- U.S. retail sales rose 5.3% in January over the prior month
- The 10-year U.S. Treasury bond yield climbed to 1.34%, its highest level in nearly a year
- The average 30-year fixed mortgage loan rate rose to 2.81%, the highest level since November
Top Three Market Headlines
Retail Sales Soar in January: Sales at retail establishments surged in January, according to the U.S. Department of Commerce. Data showed that sales at online retailers, restaurants, and brick-and-mortar stores increased 5.3% in January from the prior month. Following three months of decline, January’s gain was the strongest monthly increase since June of 2020. Additional government stimulus payments and eased Covid-19 related restrictions on businesses helped drive the strong spending growth rate. As consumers continue to spend money on items related to their homes, the strongest retail sales gains in January came from home improvement and work-from-home products such as furniture and electronics.
U.S. Treasury Yields Climb: Yields on longer-dated U.S. Treasury bonds last week hit their highest levels since February of 2020. The 10-year Treasury yield ended the week at 1.34%, up nearly half a percentage point since the start of the year. Meanwhile, the 30-year U.S. Treasury yield closed at 2.13%, versus 1.65% at year-end. These moves have produced the steepest yield curve in nearly four years, with the spread between 10-year and 2-year yields widening to nearly a full percentage point. Rising expectations that relaxed COVID-19 restrictions and additional fiscal stimulus will spur accelerated rates of economic growth and inflation have keyed the recent rise in rates.

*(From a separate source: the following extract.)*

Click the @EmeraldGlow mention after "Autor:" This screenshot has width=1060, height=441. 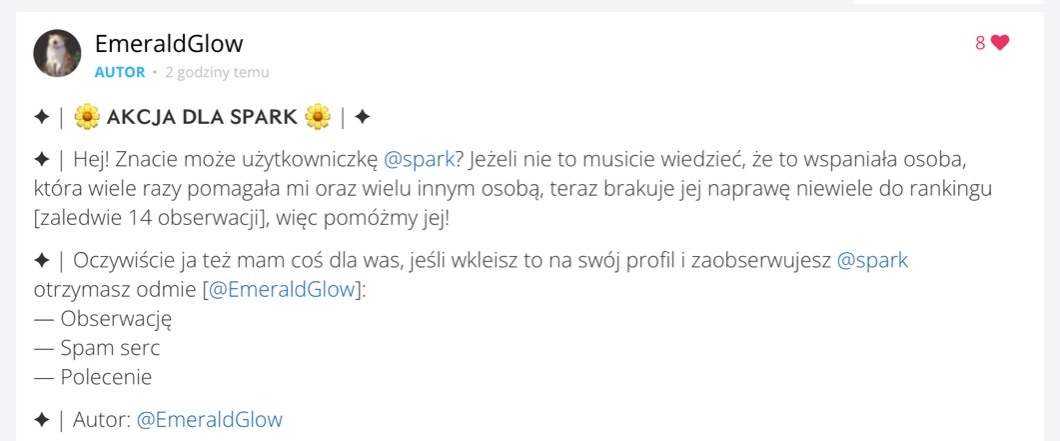209,419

Mortgage Rates Rise with U.S. Treasury Yields: With Treasury bond rates rising, mortgage rates have also begun to climb from recent lows. The average rate for a 30-year fixed loan reached 2.81% last Thursday, according to Freddie Mac, up from 2.67% at the start of the year and the highest level in three months. Mortgage rates have remained below 3% since July of last year, providing a strong boost to the housing market, though a continued upward trend in rates may begin to dent affordability and purchase activity.